Internet of things devices need a communication standard – a universal type of communication which would allow these devices to communicate, no matter who the maker is. The standard is now also a subject of debate, as US and European makers are backing one type, while Huawei and other vendors are backing another one.
As Lightreading writes in a report, Intel, Ericsson and Nokia are backing Narrow-Band Long-Term Evolution (NB-LTE). At the same time, Huawei is more leaned towards the existing Narrowband Cellular IoT (CIoT) proposal.
As the report states, timing is crucial here, as the 3rd Generation Partnership Project (3GPP) Radio Access Network (RAN) group will meet in Phoenix next week to vote on the proposed LTE specs.
“The 3GPP group's decision will be key, as narrowband LTE specifications are going to play a crucial role in the development of the IoT market,” the report says.
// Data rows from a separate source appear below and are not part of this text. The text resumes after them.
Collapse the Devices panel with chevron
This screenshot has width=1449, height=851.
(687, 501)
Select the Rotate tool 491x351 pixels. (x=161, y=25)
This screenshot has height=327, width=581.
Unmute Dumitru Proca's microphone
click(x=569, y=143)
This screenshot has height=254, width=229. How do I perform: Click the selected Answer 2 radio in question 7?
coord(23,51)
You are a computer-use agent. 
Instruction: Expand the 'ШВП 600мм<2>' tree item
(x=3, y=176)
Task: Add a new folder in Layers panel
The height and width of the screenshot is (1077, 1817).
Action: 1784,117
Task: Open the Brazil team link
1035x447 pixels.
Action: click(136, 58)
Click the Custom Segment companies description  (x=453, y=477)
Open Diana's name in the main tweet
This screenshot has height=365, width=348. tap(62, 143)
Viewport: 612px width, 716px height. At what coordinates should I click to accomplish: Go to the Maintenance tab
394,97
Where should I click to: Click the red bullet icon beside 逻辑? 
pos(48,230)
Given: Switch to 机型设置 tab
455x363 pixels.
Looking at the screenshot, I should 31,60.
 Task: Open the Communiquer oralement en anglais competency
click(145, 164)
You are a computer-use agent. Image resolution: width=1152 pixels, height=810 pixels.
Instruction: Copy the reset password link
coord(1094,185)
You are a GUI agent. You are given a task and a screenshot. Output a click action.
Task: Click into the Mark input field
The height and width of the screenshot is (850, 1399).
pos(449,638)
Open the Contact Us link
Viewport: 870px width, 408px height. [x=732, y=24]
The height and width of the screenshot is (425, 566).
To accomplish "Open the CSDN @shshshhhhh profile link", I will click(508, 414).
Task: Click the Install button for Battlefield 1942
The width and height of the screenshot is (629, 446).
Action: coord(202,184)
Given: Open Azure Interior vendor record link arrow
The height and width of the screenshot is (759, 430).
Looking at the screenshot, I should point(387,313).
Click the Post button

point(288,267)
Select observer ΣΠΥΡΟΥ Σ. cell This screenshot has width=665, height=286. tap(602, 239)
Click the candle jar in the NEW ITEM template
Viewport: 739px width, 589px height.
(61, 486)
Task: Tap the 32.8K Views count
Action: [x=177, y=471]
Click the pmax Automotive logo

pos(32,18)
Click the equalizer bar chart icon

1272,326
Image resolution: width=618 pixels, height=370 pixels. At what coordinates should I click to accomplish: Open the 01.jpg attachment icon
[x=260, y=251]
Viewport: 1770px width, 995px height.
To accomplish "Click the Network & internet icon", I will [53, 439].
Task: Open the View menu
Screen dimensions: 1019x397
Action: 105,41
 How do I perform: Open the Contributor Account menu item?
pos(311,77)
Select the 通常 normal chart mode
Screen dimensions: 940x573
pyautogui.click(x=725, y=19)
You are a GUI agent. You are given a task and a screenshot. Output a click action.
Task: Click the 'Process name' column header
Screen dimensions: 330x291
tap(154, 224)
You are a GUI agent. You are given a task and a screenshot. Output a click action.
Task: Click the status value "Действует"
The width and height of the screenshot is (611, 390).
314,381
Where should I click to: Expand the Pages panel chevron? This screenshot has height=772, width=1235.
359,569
A spokesperson from Intel explained in an email to Light Reading Friday why it is backing NB-LTE over other proposals for narrowband 4G:
The key difference is that the NB-LTE technology allows a high re-use of already existing LTE network technology for both infrastructure and chipset. This will favor a fast adoption and maximize economies of scale. Clean Slate requires dedicated investments for network infrastructure and chipsets, as well as the creation of a new ecosystem. We believe NB-LTE will provide superior technology that leverages existing investments and an existing ecosystem, which we believe will be the key prerequisite for enabling the future of the cellular IoT.